Wir verstehen die Kultur immer noch nicht

Ecuatorianer reagieren in manchen Situationen immer noch ganz anders als wir es erwarten dürfen. Ein krasses Beispiel ist ein knapp 14 - jährigen Mädchens, das jetzt aus dem Hospital bei uns entlassen wird. Sie kam mit starken Kopfschmerzen seit einem Tag und war in der Notaufnahme kaum ansprechbar. Sie hatte sich vor Monaten einmal in der Sprechstunde untersuchen lassen. Das war alles, was wir wussten. Sie war schwanger, wies extrem hohen Blutdruck auf. Und bevor wir irgendwelche Maßnahmen ergreifen konnten, begann sie mit Krämpfen wie in einer Epilepsie - ein Schwangerschaftsvergiftung, ein lebensbedrohliches Krankheitsbild für Mutter und Kind.

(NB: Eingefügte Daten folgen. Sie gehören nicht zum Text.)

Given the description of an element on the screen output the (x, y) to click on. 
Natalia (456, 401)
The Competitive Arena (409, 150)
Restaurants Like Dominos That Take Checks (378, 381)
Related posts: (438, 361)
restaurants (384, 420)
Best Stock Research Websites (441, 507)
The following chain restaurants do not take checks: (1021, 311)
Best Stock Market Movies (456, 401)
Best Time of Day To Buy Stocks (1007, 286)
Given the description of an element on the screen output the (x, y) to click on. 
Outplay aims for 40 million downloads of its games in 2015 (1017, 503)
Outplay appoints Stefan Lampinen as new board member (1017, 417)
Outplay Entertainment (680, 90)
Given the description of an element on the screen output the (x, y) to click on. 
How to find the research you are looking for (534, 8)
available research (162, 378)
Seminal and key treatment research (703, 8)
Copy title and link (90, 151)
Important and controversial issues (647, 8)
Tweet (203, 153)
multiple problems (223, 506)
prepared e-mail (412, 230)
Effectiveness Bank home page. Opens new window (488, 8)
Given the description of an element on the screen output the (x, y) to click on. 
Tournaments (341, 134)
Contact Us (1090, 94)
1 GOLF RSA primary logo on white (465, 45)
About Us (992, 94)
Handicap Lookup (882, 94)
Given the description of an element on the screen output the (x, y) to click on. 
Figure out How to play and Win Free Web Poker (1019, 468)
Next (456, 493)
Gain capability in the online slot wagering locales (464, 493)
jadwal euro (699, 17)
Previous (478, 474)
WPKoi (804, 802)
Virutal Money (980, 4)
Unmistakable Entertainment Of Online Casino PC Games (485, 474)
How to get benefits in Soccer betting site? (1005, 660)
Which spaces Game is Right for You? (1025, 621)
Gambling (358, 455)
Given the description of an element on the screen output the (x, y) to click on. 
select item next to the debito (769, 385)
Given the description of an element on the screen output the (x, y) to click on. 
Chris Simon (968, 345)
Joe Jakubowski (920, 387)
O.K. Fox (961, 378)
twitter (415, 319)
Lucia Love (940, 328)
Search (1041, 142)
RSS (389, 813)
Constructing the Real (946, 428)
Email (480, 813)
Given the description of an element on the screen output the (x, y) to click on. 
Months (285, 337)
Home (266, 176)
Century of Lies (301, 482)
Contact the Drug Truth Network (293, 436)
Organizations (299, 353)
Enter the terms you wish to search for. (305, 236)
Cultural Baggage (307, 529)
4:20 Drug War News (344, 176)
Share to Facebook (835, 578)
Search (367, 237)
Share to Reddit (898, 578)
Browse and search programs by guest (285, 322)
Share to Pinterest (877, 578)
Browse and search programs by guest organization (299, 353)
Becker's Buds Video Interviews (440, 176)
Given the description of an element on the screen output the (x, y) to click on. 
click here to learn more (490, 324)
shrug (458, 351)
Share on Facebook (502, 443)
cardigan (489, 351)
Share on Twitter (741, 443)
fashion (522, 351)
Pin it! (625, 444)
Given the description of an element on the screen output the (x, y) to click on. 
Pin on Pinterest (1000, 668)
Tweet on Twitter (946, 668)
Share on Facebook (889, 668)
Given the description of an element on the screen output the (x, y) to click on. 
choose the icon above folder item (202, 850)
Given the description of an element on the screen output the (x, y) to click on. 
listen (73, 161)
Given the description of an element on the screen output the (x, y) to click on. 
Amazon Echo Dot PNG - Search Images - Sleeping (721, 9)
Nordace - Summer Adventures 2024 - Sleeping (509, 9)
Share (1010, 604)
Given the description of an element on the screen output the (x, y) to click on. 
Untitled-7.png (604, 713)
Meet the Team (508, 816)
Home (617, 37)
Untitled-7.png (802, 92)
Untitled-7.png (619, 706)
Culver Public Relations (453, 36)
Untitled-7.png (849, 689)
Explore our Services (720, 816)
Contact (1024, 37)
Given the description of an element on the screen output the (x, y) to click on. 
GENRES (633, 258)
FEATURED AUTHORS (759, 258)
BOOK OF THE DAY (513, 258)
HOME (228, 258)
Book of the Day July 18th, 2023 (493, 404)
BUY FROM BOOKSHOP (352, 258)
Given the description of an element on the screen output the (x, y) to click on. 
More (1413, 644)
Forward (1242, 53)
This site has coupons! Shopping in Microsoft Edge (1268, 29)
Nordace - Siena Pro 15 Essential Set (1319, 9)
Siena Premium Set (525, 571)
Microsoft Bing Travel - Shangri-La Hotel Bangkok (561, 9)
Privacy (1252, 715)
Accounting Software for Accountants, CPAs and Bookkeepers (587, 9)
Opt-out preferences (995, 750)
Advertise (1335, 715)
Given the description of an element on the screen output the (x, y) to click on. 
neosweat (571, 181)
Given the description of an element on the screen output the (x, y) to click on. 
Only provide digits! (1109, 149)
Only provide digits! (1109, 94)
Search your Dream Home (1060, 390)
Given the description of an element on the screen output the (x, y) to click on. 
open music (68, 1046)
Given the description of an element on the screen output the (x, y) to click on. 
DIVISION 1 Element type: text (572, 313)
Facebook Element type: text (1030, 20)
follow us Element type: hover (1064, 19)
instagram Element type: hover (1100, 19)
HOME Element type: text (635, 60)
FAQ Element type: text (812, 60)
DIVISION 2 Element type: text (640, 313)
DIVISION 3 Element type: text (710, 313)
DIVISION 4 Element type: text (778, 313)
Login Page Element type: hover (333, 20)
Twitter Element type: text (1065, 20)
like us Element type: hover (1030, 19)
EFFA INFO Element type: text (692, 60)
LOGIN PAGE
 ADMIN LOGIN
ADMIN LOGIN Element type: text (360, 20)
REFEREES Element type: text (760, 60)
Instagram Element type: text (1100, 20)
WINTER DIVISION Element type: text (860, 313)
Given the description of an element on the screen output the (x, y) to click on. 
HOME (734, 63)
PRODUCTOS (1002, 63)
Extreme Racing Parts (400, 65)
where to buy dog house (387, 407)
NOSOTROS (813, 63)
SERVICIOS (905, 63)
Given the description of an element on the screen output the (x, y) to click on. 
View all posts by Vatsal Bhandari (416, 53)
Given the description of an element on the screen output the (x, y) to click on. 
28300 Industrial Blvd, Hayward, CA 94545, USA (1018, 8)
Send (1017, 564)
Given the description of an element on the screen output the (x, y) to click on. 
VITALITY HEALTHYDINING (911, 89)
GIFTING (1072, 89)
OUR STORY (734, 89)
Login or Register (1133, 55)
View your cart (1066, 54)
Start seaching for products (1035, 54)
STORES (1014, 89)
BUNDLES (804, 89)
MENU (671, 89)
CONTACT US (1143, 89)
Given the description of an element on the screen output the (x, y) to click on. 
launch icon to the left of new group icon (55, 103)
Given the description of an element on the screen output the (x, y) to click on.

Die erste Maßnahme ist die sofortige Trennung von Mutter und Kind, also ein Kaiserschnitt. Das Kind war soweit, dass es überleben konnte. Die befürchtete Hirnblutung oder andere Komplikationen bei der Mutter blieben aus. Nach einem Tag künstlicher Beatmung erholte sich die Mutter und war nach kurzer Zeit entlassungsreif. Für uns war das alles ein Wunder.
Bei Gesprächen mit dem Mädchen kam Frage auf, wer der Vater sei. Da kam ans Tageslicht, dass die Schwangerschaft bei einer Vergewaltigung entstanden war. Ihre Freundin hatte sie dazu überredet, mit ihr zu einem Fluss baden zu gehen. Dort angekommen, ließ die Freundin sie alleine unter dem Vorwand einige Bonbons kaufen zu gehen und ein etwas älterer Vetter dieser Freundin machte sich über die 13-Jährige her, die sich nicht genug wehren konnte.
Die Geschichte ist kein Einzelfall. Und sie kommt wie Vieles hier nie vor Gericht. Man arrangiert sich irgendwie. Vielleicht muss die Familie des Kindesvaters jetzt einen Beitrag zur nicht ganz billigen Krankenhausrechnung beitragen. Abtreibung kommt für die meisten Menschen hier "noch" nicht in Frage, denn ein Kind zu haben ist eine Ehre, keine Schande. Aber ich frage mich, wie eine Freundin so etwas mit einem eigenen Familienangehörigen einfädeln kann. Kann sie denn nicht mitfühlen? Wie kommt sie überhaupt auf den Gedanken, da mitzumachen?
Wenn wir Geschichten aus den Indianerkulturen hören, scheint Vergewaltigung von Mädchen zur Tagesordnung zu gehören. "Das passiert eben jeder einmal!" Aber auch jungen, verheirateten Frauen müssen es gelegentlich erfahren. Das führt sehr oft zu heftigen Familienfehden ein Rattenschwanz von Folgeschäden.
Mich erinnert an eine der wichtigen Triebfedern der hiesigen Kultur - den Neid.
Wenn es einem gut geht, werden die Nachbarn und Freunde schnell neidisch. Dann können sie nicht anders als Tag und Nacht zu überlegen, wie sie dem Glücklichen schaden können. Im Urwald geht man dann zum Schamanen, um einen Fluch auszusprechen und freut sich diebisch an dessen Unglück. Manchmal versucht man einfach, dem anderen sein Glück zu zerstören, zerkratzt den Lack des neuen Autos...... Neid ist der Ursache von viel Leid.
In Afrika haben wir erlebt, dass man den austeigenden Familienangehörigen dann bestiehlt und regelrecht aussaugt wie ein Blutegel.
Für uns stellt sich immer wieder die Frage, warum Menschen nicht eher bereit sind, das Evangelium von Jesus Christus als Befreiung anzunehmen. Es ist schwer, die alte Kultur zu verlassen. Das braucht oft einige Generationen Zeit. Wir sehen da recht selten spektakuläre Durchbrüche.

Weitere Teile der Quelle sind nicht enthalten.